» Instructions to follow: Retype the line in which "Open the Extract Pages tool card" appears, then every line after it until the records end. Leave out the pictures.

(Dataset entries)

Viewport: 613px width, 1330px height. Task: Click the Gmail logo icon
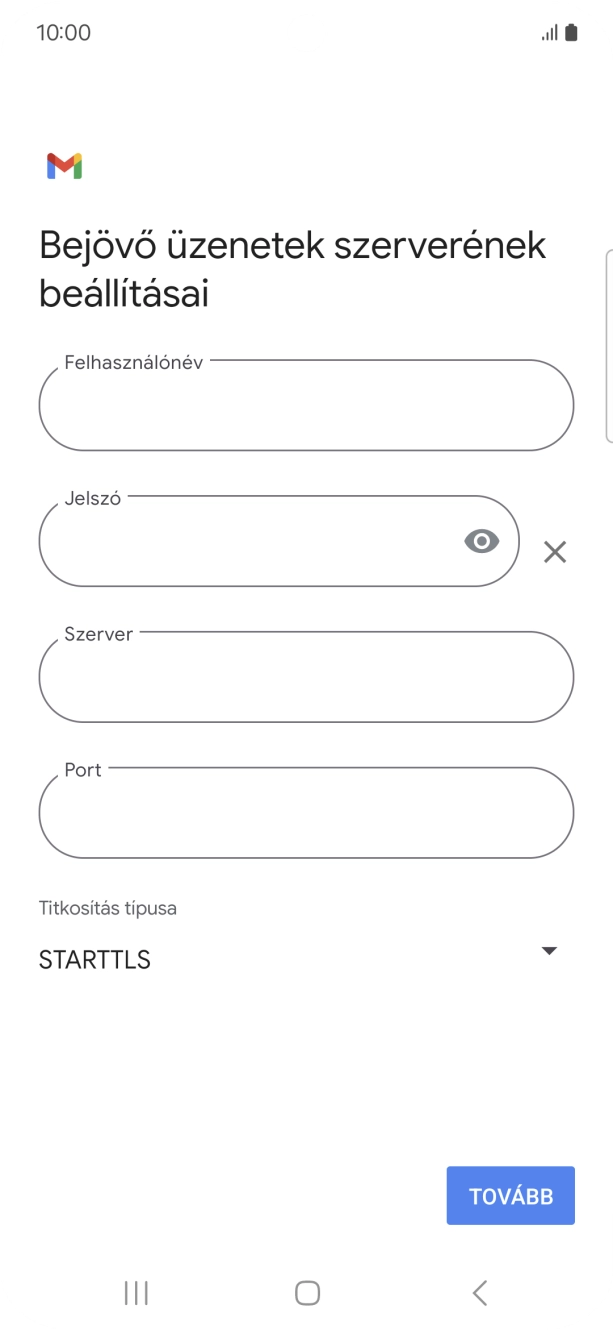[63, 166]
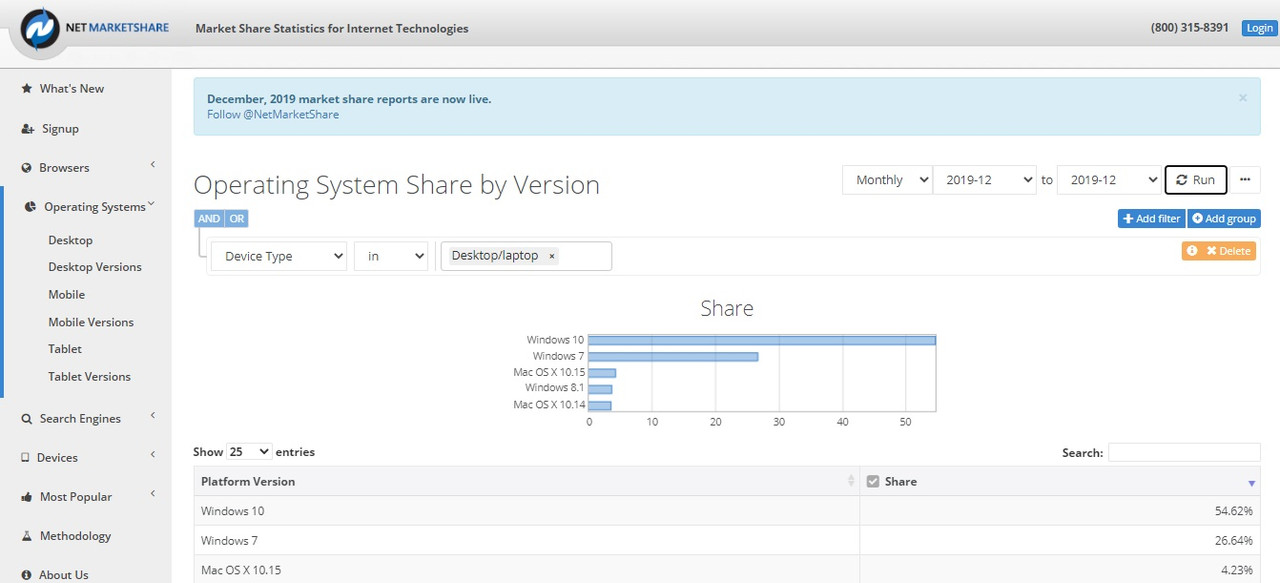Toggle the Share column checkbox
1280x583 pixels.
tap(873, 481)
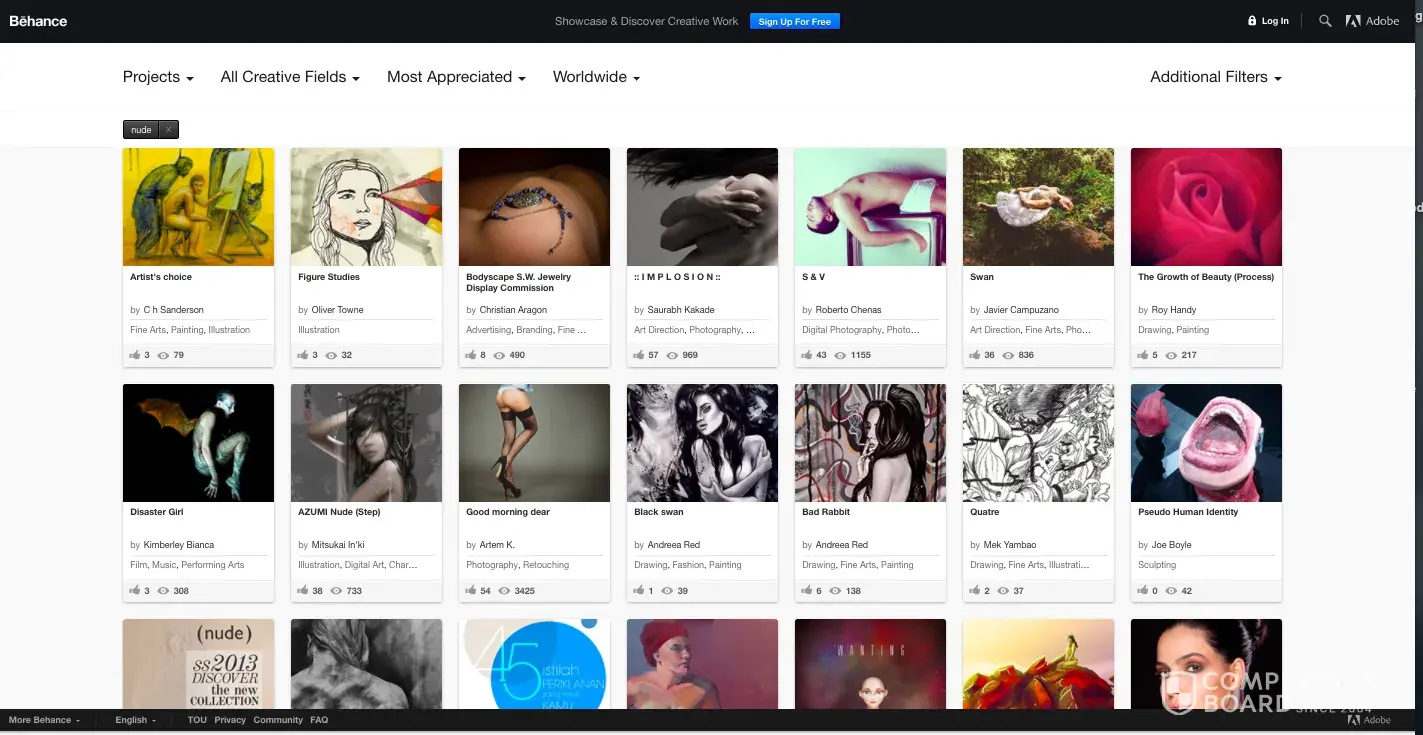Viewport: 1423px width, 735px height.
Task: Open Roberto Chenas profile link
Action: (848, 310)
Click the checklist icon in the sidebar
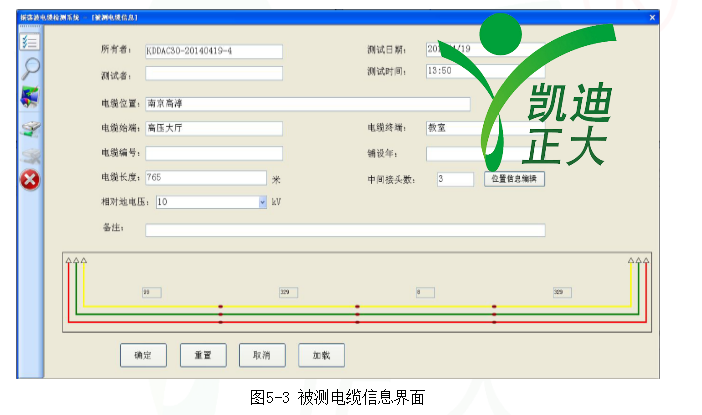Viewport: 702px width, 415px height. (x=31, y=42)
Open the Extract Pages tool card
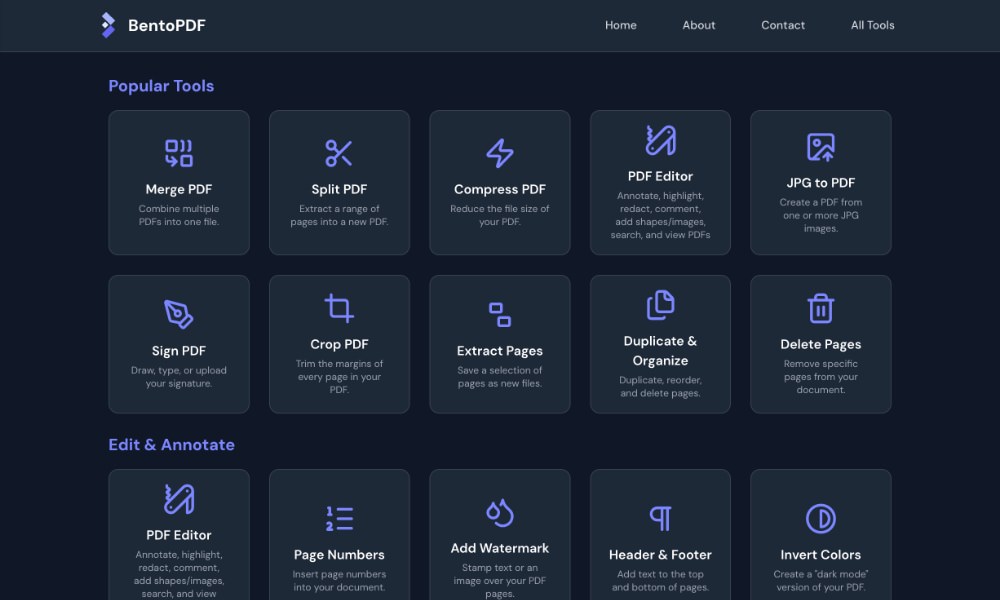Image resolution: width=1000 pixels, height=600 pixels. tap(499, 344)
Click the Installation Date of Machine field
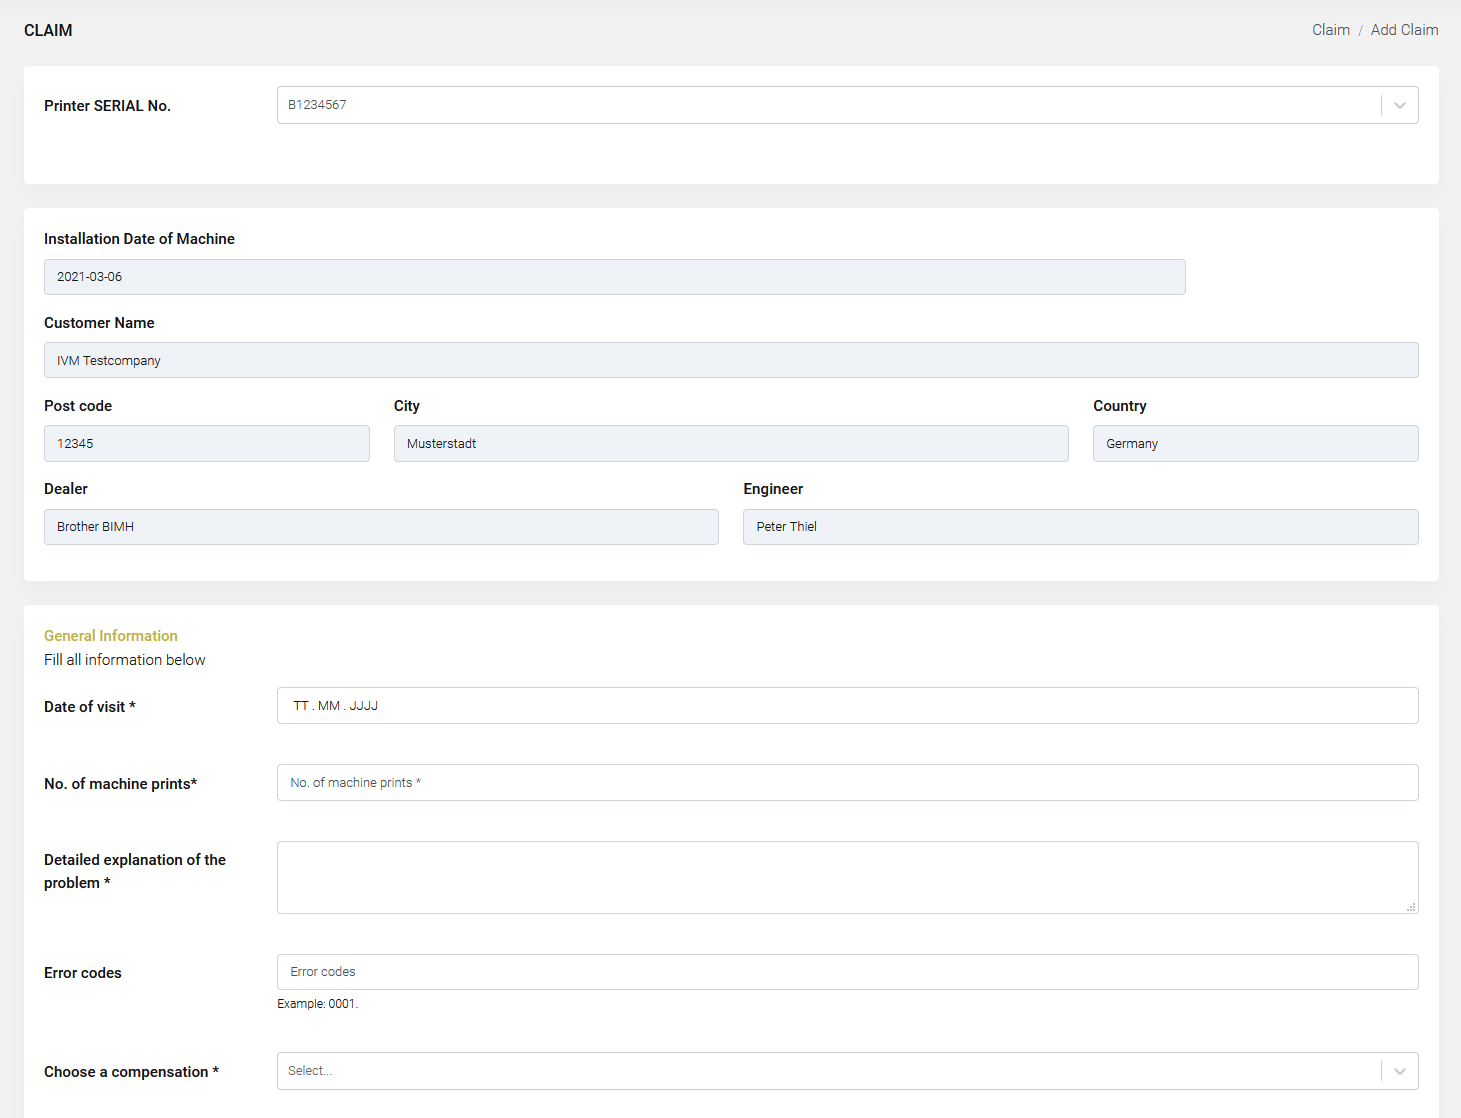This screenshot has height=1118, width=1461. 614,277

» Reply to the task:
Open the Extract Pages tool card
Image resolution: width=1000 pixels, height=600 pixels. tap(499, 344)
Click the Installation Date of Machine field
This screenshot has height=1118, width=1461. 614,277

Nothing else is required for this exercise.